All entries below are to be returned in full, exactly as they stand.

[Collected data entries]
---*---

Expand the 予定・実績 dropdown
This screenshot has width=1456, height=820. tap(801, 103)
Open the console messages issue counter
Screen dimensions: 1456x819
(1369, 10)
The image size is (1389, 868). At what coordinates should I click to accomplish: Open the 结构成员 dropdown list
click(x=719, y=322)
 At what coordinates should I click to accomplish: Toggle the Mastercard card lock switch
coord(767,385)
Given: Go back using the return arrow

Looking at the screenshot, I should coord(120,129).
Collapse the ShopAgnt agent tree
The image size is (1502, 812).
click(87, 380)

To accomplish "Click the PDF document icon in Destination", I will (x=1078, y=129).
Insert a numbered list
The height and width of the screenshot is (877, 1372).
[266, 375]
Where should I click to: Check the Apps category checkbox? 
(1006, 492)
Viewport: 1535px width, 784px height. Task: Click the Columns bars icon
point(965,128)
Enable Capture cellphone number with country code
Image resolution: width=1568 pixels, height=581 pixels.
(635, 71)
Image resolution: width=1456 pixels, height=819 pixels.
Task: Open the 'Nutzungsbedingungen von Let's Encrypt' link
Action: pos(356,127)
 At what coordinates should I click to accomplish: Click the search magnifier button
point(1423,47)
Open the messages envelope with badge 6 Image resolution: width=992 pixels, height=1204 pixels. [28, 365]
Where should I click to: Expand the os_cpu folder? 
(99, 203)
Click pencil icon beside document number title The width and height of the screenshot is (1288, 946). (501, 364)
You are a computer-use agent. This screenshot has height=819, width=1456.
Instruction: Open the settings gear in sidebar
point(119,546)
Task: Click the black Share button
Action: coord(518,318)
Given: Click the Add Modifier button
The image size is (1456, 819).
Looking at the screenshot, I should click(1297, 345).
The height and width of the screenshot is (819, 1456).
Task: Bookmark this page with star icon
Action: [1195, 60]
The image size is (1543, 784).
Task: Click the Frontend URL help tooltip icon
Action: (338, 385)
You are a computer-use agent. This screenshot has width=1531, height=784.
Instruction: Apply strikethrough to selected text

---*---

▸ **TASK RESULT**
Expand the 予定・実績 dropdown
This screenshot has width=1456, height=820. tap(801, 103)
Open the console messages issue counter
Screen dimensions: 1456x819
(1369, 10)
The image size is (1389, 868). At what coordinates should I click to accomplish: Open the 结构成员 dropdown list
click(x=719, y=322)
 At what coordinates should I click to accomplish: Toggle the Mastercard card lock switch
coord(767,385)
Given: Go back using the return arrow

Looking at the screenshot, I should coord(120,129).
Collapse the ShopAgnt agent tree
The image size is (1502, 812).
click(87, 380)

To accomplish "Click the PDF document icon in Destination", I will (x=1078, y=129).
Insert a numbered list
The height and width of the screenshot is (877, 1372).
[266, 375]
Where should I click to: Check the Apps category checkbox? 
(1006, 492)
Viewport: 1535px width, 784px height. Task: Click the Columns bars icon
point(965,128)
Enable Capture cellphone number with country code
Image resolution: width=1568 pixels, height=581 pixels.
(635, 71)
Image resolution: width=1456 pixels, height=819 pixels.
Task: Open the 'Nutzungsbedingungen von Let's Encrypt' link
Action: pos(356,127)
 At what coordinates should I click to accomplish: Click the search magnifier button
point(1423,47)
Open the messages envelope with badge 6 Image resolution: width=992 pixels, height=1204 pixels. [28, 365]
Where should I click to: Expand the os_cpu folder? 
(99, 203)
Click pencil icon beside document number title The width and height of the screenshot is (1288, 946). (501, 364)
You are a computer-use agent. This screenshot has height=819, width=1456.
Instruction: Open the settings gear in sidebar
point(119,546)
Task: Click the black Share button
Action: coord(518,318)
Given: Click the Add Modifier button
The image size is (1456, 819).
Looking at the screenshot, I should click(1297, 345).
The height and width of the screenshot is (819, 1456).
Task: Bookmark this page with star icon
Action: [1195, 60]
The image size is (1543, 784).
Task: Click the Frontend URL help tooltip icon
Action: (338, 385)
You are a computer-use agent. This screenshot has width=1531, height=784.
Instruction: Apply strikethrough to selected text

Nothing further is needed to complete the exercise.